How is the media in Israel portraying the bombardment? Here in the US it is portrayed as a self defense act by Israel, is the Israeli press saying the same thing? 

The media is nothing but sympathetic to the Israeli government, its military and the people living in the south of Israel, within a 30-mile radius of the border with Gaza, who have been calling for retaliation for quite some time. Now it is important to understand that the Israeli media is fairly independent. Even the government-funded TV and radio stations often scrutinize the government for many wrongdoings. In fact, it would not have been without the media that public figures, such as outgoing prime minister, Ehud Olmert, would be indicted for corruption felonies. But when the army is engaged in combat, all is forgotten. I'll give you two anecdotal examples from the last couple of days. On a daily televised news talk show, a Palestinian journalist working in Gaza was interviewed. He was given the opportunity to report some facts, about homes being bombed and ruined, about mosques having suffered damage, funerals and mourning families on every street. Immediately following his report, one of the hosts of the program began interrogating him on the role of the Palestinians in bringing this fate upon themselves. And on a popular call-in radio show today, the host of the show, who often rants about every possible issue, went off saying something like, "the Palestinians must know that if Israel eventually declares a truce, and they fire one missile or rocket onto one of our southern towns, we will respond in the most cruel way possible!" So you see, there is no more shame, no restraint. Being cruel is being cool.  

When you talk to your family or people in the street would you say the majority is for the bombardment? 

My immediate family thinks just like myself.  Most of my real friends are also like-minded politically. But I have encountered my share of people who support the invasion, or at least say it was justified, albeit perhaps disproportionate. And in the wider circles of Israelis, the ones one hears on the radio and television, at the bus stop and the mall and the dentist's office, there are really just two concerns: that the desperate retaliatory fire coming from within Gaza into Israel won't put more Israeli lives in jeopardy, and that if and when Israeli ground forces enter Gaza (so far there were only air strikes), no Israeli soldiers would be killed, injured or held captive.

What do you think it will take in Israel to grow a movement to stop these atrocities? 

I wish I knew.
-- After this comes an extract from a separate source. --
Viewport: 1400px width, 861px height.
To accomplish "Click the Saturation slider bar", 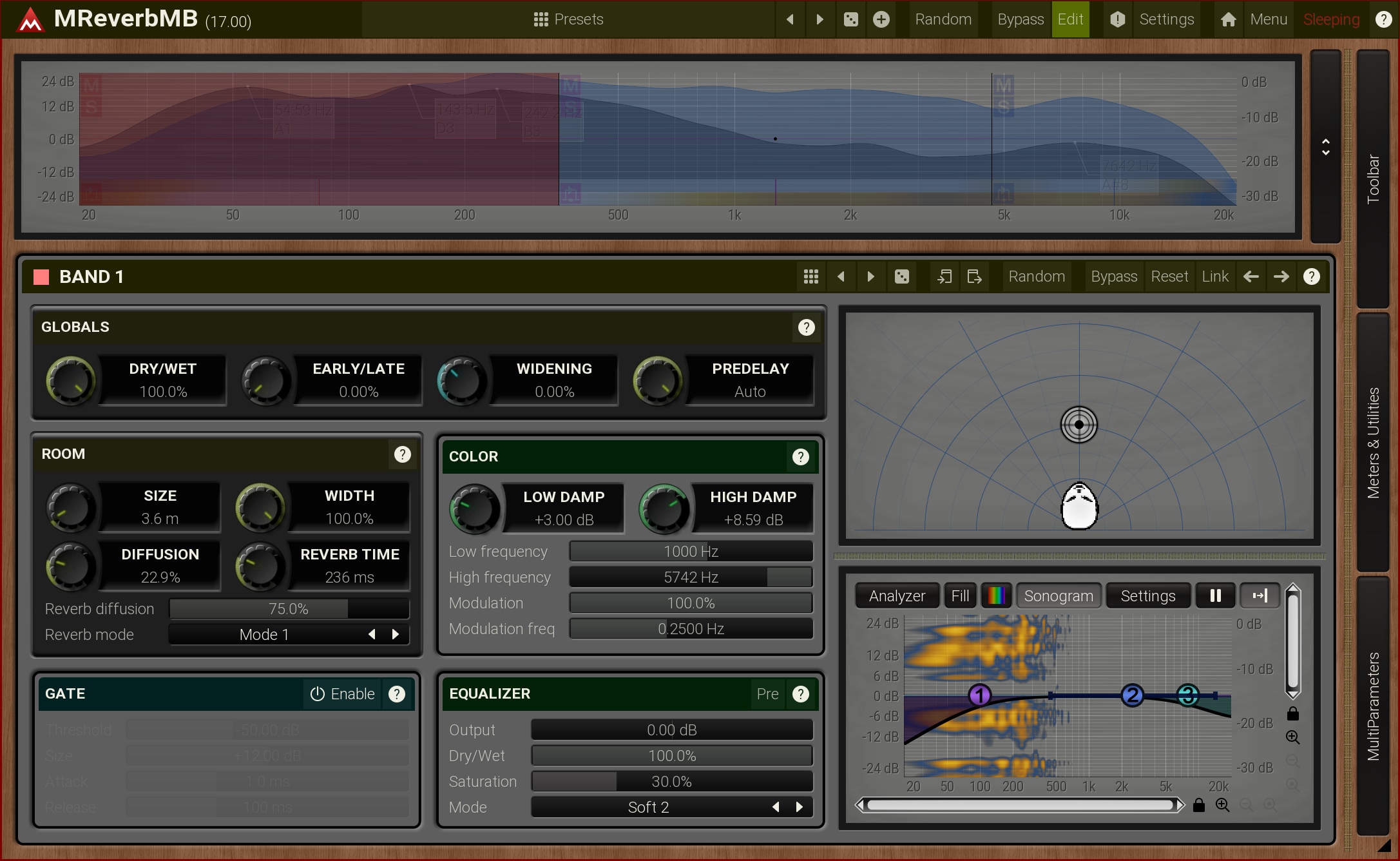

This really is the toughest question, and one that I've been pondering almost daily for at least the past eight years. Probably much longer. There is a good chance that the answer is tough too. That is, that something of immense magnitude must happen on both sides of the border for us to realize we have been playing a very dangerous game. But perhaps what we need is a leader with charisma and the guts to get us out of this quicksand. Sadly, none of the three contenders for the role of prime minister in the upcoming February elections in Israel seems promising in this regard.


  1. Thanks for posting this Uri! And thanks for your response to my Arabic-L posting too. I think you're very right in that someone with enough charisma and political clout is what's needed.

  2. Oh, you're that Chris from Austin. You should have said Chris from Oregon. I was trying to think which of the three Chrises from Austin per se you were...

    One thing I neglected to say was that pressure from the international community wouldn't hurt either. The EU has been quite the wusses wrt the Palestinian-Israeli conflict, and have I heard the president-elect say anything? Hello? Makes me think Barack and Barak are one and the same.

  3. Sorry, I forget how generic my name is, hehe.

    Pressure from the IC would be great. Obama hasn't said much beyond a statement about how he'd do everything in his power to stop people from firing rockets into the house his daughters slept in.

    I pointed out how this could be read either way (and that most rockets get nowhere near a house), and the response was not too friendly. Ahh well.